-------- Given information --------
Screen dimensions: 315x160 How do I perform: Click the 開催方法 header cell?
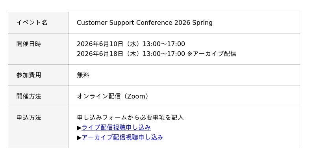click(x=29, y=96)
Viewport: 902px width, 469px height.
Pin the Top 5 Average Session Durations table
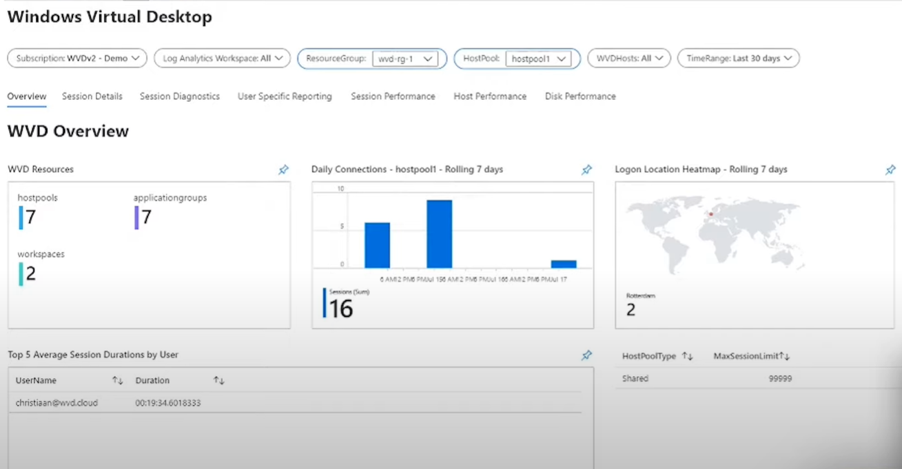pyautogui.click(x=586, y=355)
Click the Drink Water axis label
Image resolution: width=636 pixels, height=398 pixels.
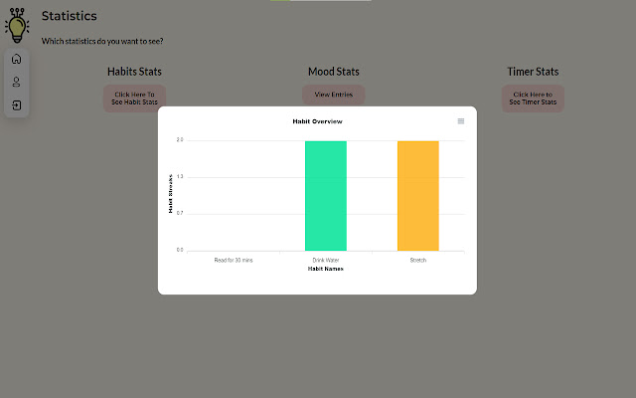click(x=326, y=260)
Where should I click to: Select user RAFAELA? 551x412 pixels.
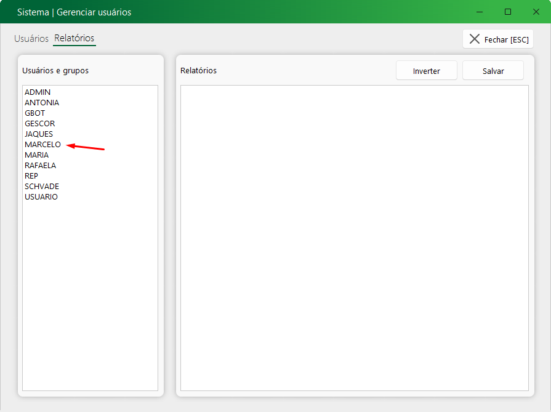click(40, 166)
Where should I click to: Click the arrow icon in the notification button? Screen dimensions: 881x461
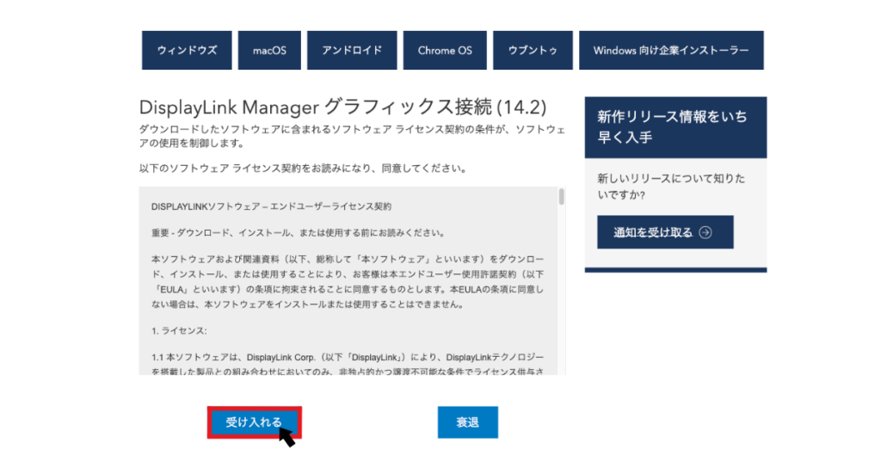[x=705, y=232]
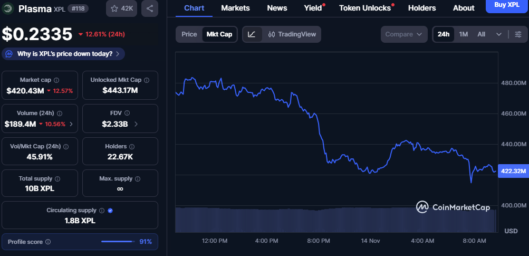This screenshot has width=529, height=256.
Task: Click the Profile score info icon
Action: [x=48, y=242]
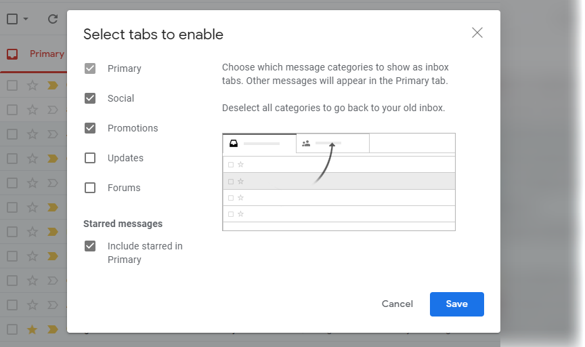585x347 pixels.
Task: Click the grayed Primary checkbox
Action: point(90,68)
--------
:: What needs to be done ::
Please give back all the records above word for word, with no pictures included.

:: Result for this exercise ::
Screen dimensions: 315x160 How do I perform: Click the 開催方法 header cell?
click(x=29, y=96)
Viewport: 902px width, 469px height.
Pin the Top 5 Average Session Durations table
pyautogui.click(x=586, y=355)
Click the Drink Water axis label
Image resolution: width=636 pixels, height=398 pixels.
click(x=326, y=260)
Where should I click to: Select user RAFAELA? 551x412 pixels.
click(40, 166)
Where should I click to: Click the arrow icon in the notification button? Screen dimensions: 881x461
[x=705, y=232]
This screenshot has width=529, height=256.
Task: Click the Profile score info icon
Action: [x=48, y=242]
585x347 pixels.
Task: Click the grayed Primary checkbox
Action: point(90,68)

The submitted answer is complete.